Task objective - Give as output the line that contains "You are a computer-use agent. The", followed by every remaining line of the entries, unchanged and with nothing added.

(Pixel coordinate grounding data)
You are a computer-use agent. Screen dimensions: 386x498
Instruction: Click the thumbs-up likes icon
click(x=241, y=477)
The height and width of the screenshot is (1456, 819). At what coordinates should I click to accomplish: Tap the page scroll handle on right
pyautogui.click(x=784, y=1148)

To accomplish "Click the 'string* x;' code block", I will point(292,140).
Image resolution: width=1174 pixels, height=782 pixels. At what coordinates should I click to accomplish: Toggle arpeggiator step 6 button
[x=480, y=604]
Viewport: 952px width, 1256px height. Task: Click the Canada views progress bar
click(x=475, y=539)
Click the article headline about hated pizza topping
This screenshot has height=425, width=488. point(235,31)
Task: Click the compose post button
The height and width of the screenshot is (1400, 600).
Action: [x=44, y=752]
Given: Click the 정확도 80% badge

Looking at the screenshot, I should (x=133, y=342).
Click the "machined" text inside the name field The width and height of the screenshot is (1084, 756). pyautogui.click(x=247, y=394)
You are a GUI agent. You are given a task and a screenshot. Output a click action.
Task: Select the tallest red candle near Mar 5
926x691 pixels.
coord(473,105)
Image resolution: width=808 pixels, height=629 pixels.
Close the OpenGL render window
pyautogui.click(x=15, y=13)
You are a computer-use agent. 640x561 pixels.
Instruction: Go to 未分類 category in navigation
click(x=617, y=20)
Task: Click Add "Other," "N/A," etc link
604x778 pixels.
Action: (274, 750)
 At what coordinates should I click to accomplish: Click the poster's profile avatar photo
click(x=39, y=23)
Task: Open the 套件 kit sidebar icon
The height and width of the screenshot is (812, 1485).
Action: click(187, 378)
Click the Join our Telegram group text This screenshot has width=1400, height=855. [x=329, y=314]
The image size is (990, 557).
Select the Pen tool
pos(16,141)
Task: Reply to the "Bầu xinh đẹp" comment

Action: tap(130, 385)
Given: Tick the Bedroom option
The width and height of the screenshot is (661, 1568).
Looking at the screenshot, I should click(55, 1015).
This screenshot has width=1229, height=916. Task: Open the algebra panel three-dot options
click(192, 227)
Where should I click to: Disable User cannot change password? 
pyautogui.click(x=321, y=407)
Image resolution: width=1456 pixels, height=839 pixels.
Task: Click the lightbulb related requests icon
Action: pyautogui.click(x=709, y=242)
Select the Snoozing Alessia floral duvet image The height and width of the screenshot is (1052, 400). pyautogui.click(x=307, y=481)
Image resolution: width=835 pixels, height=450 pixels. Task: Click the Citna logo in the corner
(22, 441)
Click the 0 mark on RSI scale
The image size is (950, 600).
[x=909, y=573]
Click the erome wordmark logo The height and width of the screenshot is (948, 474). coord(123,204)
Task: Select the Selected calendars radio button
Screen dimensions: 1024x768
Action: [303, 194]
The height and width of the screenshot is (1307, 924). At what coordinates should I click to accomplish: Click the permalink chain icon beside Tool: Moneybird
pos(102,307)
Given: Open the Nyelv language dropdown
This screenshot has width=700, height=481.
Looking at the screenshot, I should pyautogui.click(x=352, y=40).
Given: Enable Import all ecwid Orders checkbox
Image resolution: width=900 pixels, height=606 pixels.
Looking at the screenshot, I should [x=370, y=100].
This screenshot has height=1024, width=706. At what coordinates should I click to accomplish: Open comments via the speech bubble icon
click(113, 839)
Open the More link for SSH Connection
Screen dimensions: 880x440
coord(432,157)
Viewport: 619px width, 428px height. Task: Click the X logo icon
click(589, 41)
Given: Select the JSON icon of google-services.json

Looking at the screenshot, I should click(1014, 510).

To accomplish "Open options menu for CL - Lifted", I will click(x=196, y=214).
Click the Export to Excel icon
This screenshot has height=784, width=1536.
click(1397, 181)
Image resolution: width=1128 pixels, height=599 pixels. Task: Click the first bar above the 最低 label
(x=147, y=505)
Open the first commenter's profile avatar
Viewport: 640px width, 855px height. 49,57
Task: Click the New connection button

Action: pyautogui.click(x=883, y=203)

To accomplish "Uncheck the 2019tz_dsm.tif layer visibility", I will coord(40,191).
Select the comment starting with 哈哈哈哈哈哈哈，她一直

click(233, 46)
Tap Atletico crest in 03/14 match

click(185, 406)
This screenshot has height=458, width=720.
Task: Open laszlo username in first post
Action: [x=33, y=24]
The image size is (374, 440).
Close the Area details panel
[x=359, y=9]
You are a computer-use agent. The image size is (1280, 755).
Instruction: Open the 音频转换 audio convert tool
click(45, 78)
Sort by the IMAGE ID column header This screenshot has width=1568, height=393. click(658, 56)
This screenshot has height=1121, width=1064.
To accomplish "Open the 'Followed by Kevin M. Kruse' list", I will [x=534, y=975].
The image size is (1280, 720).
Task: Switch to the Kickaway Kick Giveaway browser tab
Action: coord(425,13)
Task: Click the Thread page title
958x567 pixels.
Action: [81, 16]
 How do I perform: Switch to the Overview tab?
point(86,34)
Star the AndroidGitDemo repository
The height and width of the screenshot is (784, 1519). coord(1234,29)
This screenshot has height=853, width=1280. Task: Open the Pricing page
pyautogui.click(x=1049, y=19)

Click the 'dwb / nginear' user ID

Exercise output -
You are a computer-use agent. The image size is (1280, 755).
Instruction: Open the 音频转换 audio convert tool
click(45, 78)
Sort by the IMAGE ID column header This screenshot has width=1568, height=393. click(658, 56)
This screenshot has height=1121, width=1064.
To accomplish "Open the 'Followed by Kevin M. Kruse' list", I will [x=534, y=975].
The image size is (1280, 720).
Task: Switch to the Kickaway Kick Giveaway browser tab
Action: coord(425,13)
Task: Click the Thread page title
958x567 pixels.
Action: [81, 16]
 How do I perform: Switch to the Overview tab?
point(86,34)
Star the AndroidGitDemo repository
The height and width of the screenshot is (784, 1519). coord(1234,29)
This screenshot has height=853, width=1280. Task: Open the Pricing page
pyautogui.click(x=1049, y=19)

Click the 'dwb / nginear' user ID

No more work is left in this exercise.